Je me souviens de l'avoir regardée, légèrement perplexe, un soir d'hiver dans le métro, au retour d'un événement féministe au fin fond du sud de Londres, alors qu'elle m'informait joyeusement que cette page 3 serait « terminée à Noël », car « elle doit être ». Ce n'était pas fini à Noël – en fait, il a fallu encore deux années de campagne solide avant que la campagne de Lucy n'oblige The Sun à reculer. Mais son intrépidité, sa résilience face à toutes les attaques auxquelles elle a été confrontée, sa détermination à continuer – et à continuer avec le sourire – ont été une inspiration absolue et ont sans aucun doute joué un rôle énorme en me donnant le courage de me lever. et mener mes propres campagnes.

Gia MilinovitchJ'ai un faible pour les femmes intrépides, et Gia Milinovich est probablement mon modèle ultime d'intrépidité. Nous nous sommes rencontrés pour la première fois à la suite de la tempête de viols et de menaces de mort que j'ai reçues lors de ma campagne visant à conserver une figure historique féminine sur nos billets de banque.
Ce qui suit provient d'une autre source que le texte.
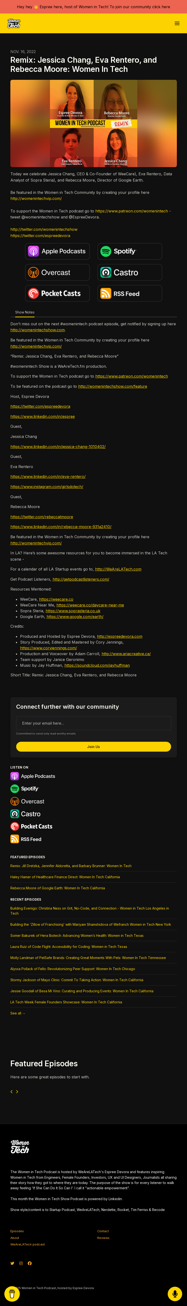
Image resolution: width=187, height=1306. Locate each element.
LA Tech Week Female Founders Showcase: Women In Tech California (66, 1002)
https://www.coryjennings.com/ (48, 648)
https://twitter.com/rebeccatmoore (41, 516)
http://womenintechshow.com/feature (112, 386)
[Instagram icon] (21, 1263)
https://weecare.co (56, 599)
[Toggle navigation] (177, 23)
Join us (93, 747)
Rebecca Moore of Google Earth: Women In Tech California (57, 888)
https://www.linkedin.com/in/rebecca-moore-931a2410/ (60, 526)
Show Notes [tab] (25, 312)
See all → (18, 1013)
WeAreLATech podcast (27, 1244)
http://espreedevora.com (119, 636)
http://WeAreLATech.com (118, 569)
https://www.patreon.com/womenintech (131, 211)
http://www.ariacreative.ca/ (126, 653)
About (14, 1238)
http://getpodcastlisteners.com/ (81, 579)
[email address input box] (93, 723)
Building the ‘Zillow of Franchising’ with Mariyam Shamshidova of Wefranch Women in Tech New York (90, 924)
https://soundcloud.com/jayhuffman (97, 665)
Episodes (17, 1231)
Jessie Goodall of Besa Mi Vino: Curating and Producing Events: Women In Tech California (81, 991)
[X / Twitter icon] (12, 1263)
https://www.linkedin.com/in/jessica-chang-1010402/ (58, 446)
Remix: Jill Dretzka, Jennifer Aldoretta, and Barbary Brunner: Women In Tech (71, 866)
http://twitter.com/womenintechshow (43, 229)
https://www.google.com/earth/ (75, 616)
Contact (103, 1231)
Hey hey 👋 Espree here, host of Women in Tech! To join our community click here (93, 6)
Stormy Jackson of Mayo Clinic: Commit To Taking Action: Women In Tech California (76, 980)
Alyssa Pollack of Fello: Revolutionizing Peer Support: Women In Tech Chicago (72, 969)
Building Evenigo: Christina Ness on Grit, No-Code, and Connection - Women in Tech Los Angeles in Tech (89, 910)
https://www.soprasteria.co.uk (73, 610)
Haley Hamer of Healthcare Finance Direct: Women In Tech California (65, 877)
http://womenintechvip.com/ (36, 198)
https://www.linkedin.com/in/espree (42, 416)
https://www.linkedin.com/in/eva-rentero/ (48, 476)
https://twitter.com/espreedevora (40, 235)
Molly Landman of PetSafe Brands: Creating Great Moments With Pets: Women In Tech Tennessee (88, 958)
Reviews (103, 1238)
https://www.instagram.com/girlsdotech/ (46, 486)
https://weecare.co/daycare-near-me (90, 605)
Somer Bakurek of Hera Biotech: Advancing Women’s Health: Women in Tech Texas (77, 935)
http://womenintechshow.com (37, 329)
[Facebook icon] (30, 1263)
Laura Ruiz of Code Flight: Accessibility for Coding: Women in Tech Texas (68, 947)
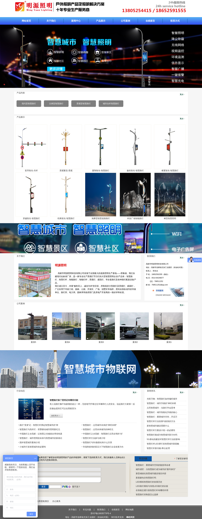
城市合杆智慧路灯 (111, 103)
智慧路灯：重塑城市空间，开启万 (162, 417)
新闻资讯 (151, 391)
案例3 (101, 342)
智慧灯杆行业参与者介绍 (94, 438)
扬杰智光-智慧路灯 (135, 170)
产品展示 (100, 21)
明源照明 (61, 265)
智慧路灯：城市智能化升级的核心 (162, 412)
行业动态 (21, 391)
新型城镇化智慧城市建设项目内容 (151, 473)
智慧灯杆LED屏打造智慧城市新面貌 (163, 444)
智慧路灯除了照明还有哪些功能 (64, 400)
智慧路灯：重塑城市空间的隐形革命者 (153, 465)
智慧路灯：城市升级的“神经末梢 (161, 403)
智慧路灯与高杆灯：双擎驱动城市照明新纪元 (40, 429)
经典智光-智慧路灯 (66, 218)
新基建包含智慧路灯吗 (146, 478)
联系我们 (151, 256)
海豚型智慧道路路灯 (101, 218)
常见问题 (143, 458)
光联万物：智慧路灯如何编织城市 (162, 399)
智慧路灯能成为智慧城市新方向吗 (162, 435)
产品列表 (21, 93)
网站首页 (26, 21)
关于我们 (51, 21)
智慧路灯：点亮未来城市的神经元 (98, 429)
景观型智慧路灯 (84, 103)
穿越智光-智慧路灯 (31, 218)
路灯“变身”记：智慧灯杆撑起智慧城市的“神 (39, 425)
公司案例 (125, 21)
À cette époque, j'étais encore assez inconnu – mais apparemment, du jour au lendemain, des milliers de personnes que je ne connaissais pas m'ont soudainement connu. Ce serait une transition difficile pour n’importe qui, mais je pense que c’est particulièrement difficile pour une femme, car nous avons été élevés dans l’idée que le plus important est que tout le monde nous aime. Nous devons être « sucrés, épicés et tout ce qui est beau ». Mais la seule façon de s’assurer que tout le monde vous aime est de ne jamais défier qui que ce soit, de ne jamais dire quoi que ce soit de controversé, de ne jamais vous défendre. Ce n'est pas quelque chose que je suis prêt à faire.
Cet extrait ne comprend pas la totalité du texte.